_Work task 1:_ According to the article on inequality, why is giving people access to quality schooling and health care a starting point for putting them back to work?
_Work task 2:_ Print everything from "Consider Brazil, which" down to "regular medical checkups." in the article on inequality.
_Work task 3:_ Summarize the article on inequality in two sentences.

_Extract to read:_

□ □ □

PARIS – When the benefits of economic growth are distributed very unequally, social bonds fray. Those losing ground, especially the young, may well grow disaffected, then resentful. This was a key factor behind the Arab Spring revolts; and, as protests in Chile, Brazil, Israel, Turkey, and India have shown, social tensions stemming from inequality are mounting around the globe.
To be sure, income inequality has been increasing worldwide for decades. Even while many developing and emerging economies lifted millions of people out of extreme poverty, the perception that growth meant greater inequality was always bubbling below the surface. But now increasingly persistent unemployment and under-employment are giving new impetus to the rise in inequality, as the OECD reported to the G-20 in July.
Indeed, in the wake of the 2008 financial crisis, youth unemployment now averages 16% in advanced countries, and exceeds 40% in some European countries.
As a result, the challenge of inclusive growth has moved to the top of the global economic-policy agenda. Indeed, according to the World Economic Forum’s Global Agenda Outlook, widening income disparities will be the second most important world trend in 2014, behind only Middle East tensions.
Income gaps are growing for many reasons, ranging from “skill-biased” technological progress to corruption. But, whatever its causes, putting people back to work at productive, rewarding jobs can help a great deal, and this demands the best efforts of governments, employers, and civil-society groups on many fronts.
For starters, it means providing populations with access to quality schooling and health care: a healthy, educated person is an employable person. In many countries, this remains a major challenge. But the large strides already made in some low-income countries reveal great potential.
Consider Brazil, which enjoyed a long boom in the 2000’s, during which income inequality actually declined. One contributing factor was the bolsa familia (family grant), now a decade old. This monthly cash payment goes directly to mothers, provided that they keep their children in school and send them for regular medical checkups.
This innovative program is not only a human-capital investment in millions of children; it also allows mothers to work. Such well-designed subsidies for socially useful behavior can lift millions out of poverty.
But education and health are just the first step. For practical and political reasons, redistributive programs, while essential, are not enough to ensure inclusive growth by themselves.

□ □ □

[Pixel coordinate grounding data]
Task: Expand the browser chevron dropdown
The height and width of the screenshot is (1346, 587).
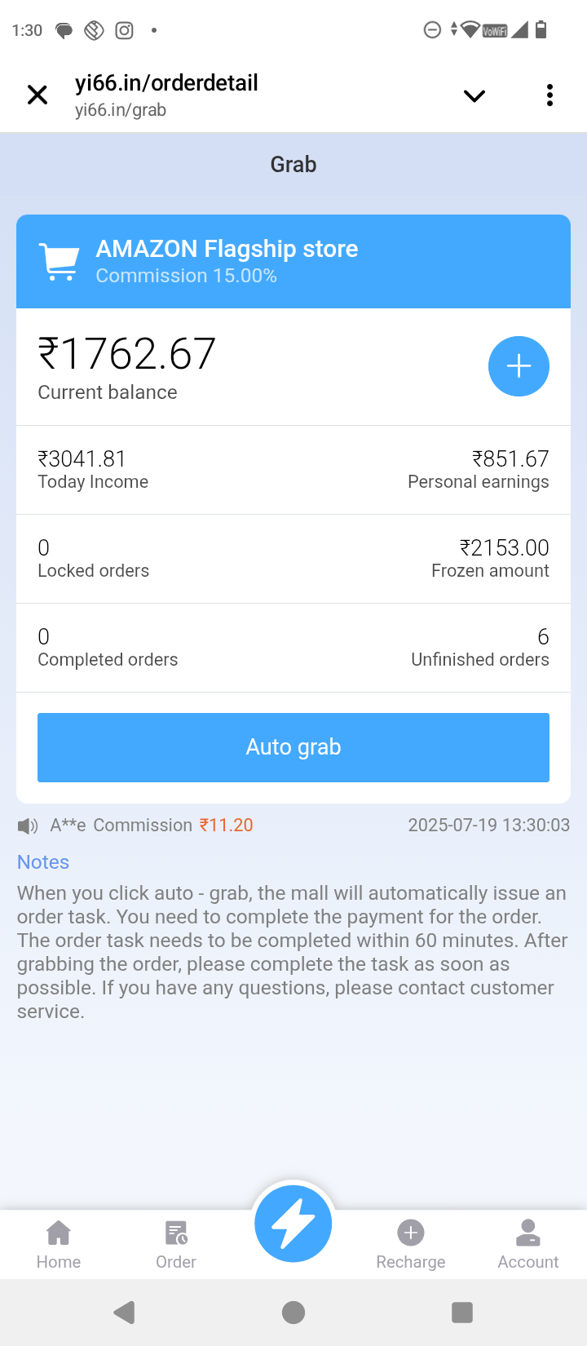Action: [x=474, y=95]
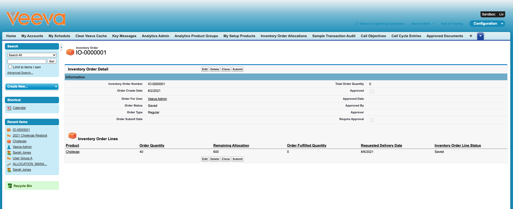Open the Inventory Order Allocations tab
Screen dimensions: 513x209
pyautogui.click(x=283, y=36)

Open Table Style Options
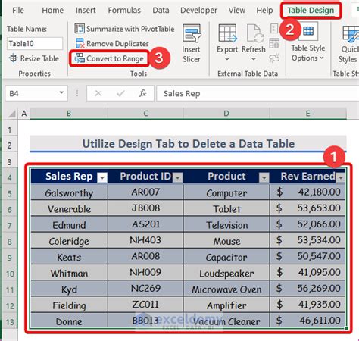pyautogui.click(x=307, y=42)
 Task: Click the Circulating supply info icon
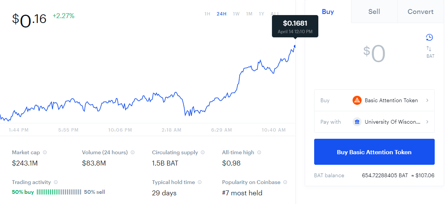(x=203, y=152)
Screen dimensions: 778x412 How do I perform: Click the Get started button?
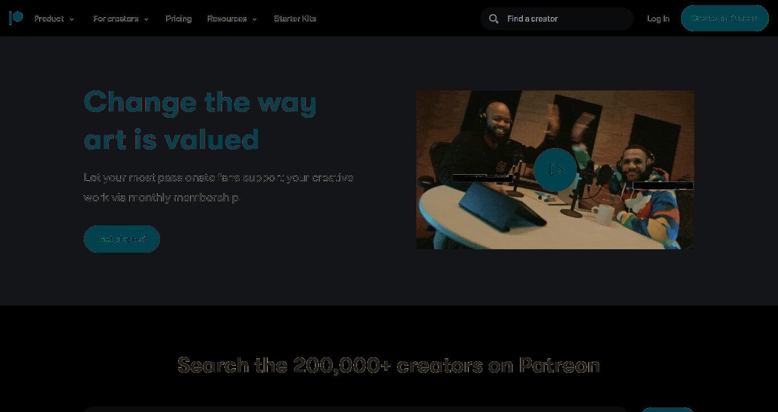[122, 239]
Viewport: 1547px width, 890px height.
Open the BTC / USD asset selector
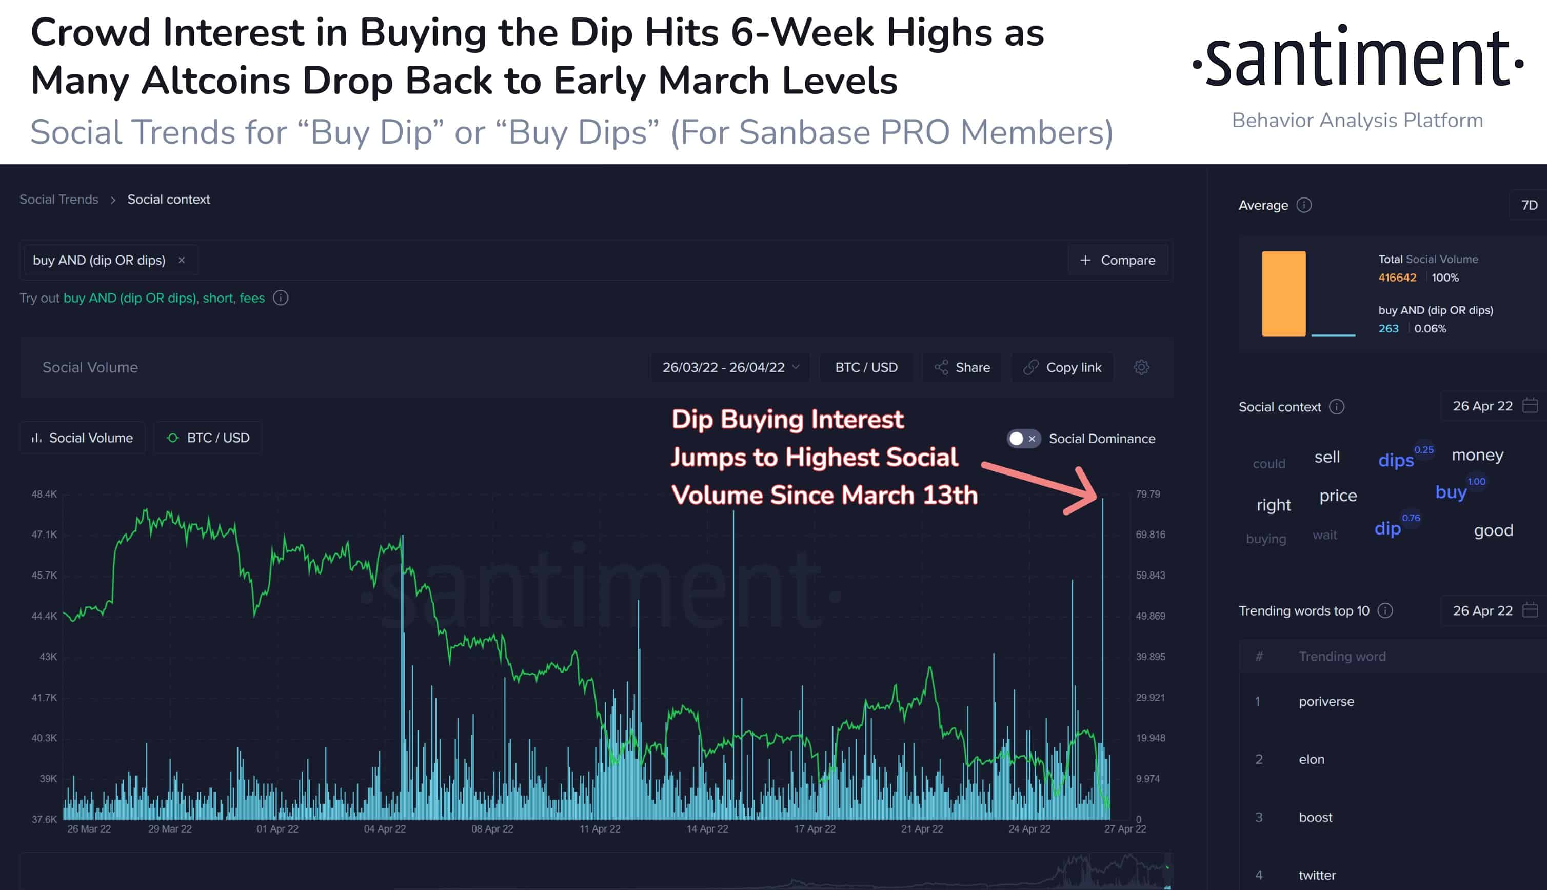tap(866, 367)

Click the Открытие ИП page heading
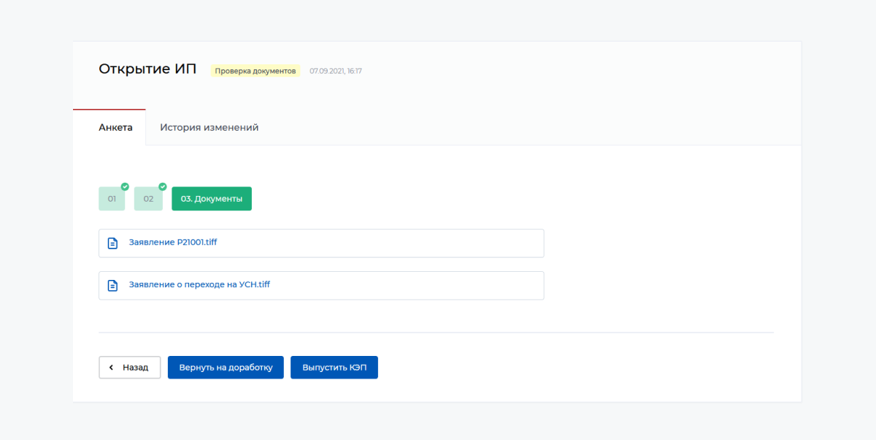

□ □ □

_Exercise response 1:_ The article says that a healthy, educated person is an employable person. Access to quality schooling and health care therefore prepares people for the productive, rewarding jobs that can help narrow income gaps.

_Exercise response 2:_
Consider Brazil, which enjoyed a long boom in the 2000’s, during which income inequality actually declined. One contributing factor was the bolsa familia (family grant), now a decade old. This monthly cash payment goes directly to mothers, provided that they keep their children in school and send them for regular medical checkups.

_Exercise response 3:_ Income inequality has been rising worldwide for decades and is now pushed further by persistent unemployment and under-employment, fraying social bonds and feeding protests around the globe, which has put inclusive growth at the top of the global economic-policy agenda. Putting people back to work at productive, rewarding jobs can help, starting with access to quality schooling and health care, as Brazil's bolsa familia shows, though redistributive programs alone are not enough to ensure inclusive growth.